Radiation enhancement due to metamaterial substrates from an inverse source theory

Phys Rev E Stat Nonlin Soft Matter Phys. 2008 Apr;77(4 Pt 2):046605. doi: 10.1103/PhysRevE.77.046605. Epub 2008 Apr 14.

Abstract

In this paper the formalism of the electromagnetic inverse source theory is used to investigate radiation enhancement due to antenna substrates. Particular attention is given to sources that are confined within a spherical volume and are embedded within two nested spheres of arbitrary materials. Emphasis is given to the special case when the two nested spheres are made up of materials with oppositely signed constitutive parameters. The analysis comprises forward, or radiation, characterization for a given configuration as well as inverse-theoretic characterization. The forward characterization is focused on the singular-value spectrum of the linear source-to-field mapping relevant to each configuration while the inverse-theoretic characterization is performed via the so-called "minimum-energy" sources capable of generating a prescribed exterior field. The derived formulation is based on constrained optimization and multipole theory. Importantly, it is non-antenna-specific.

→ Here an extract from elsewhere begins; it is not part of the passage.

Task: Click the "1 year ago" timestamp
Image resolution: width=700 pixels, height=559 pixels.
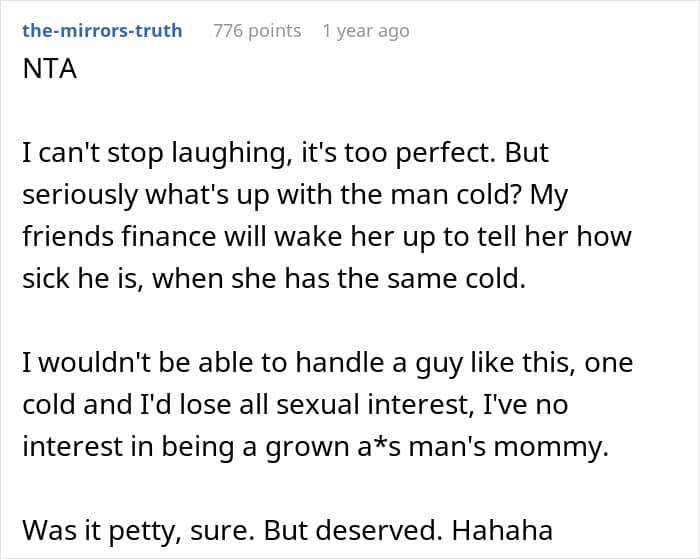Action: point(365,30)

Thus, this formulation enables fair comparison of different substrate configurations by comparing optimal radiation in each configuration (i.e., the "best" in each one), as governed by a formally tractable source-energy cost function that is physically motivated by Ohmic loss control. The derived theory is accompanied by numerical results illustrating the effects on radiation enhancement of particular substrate designs.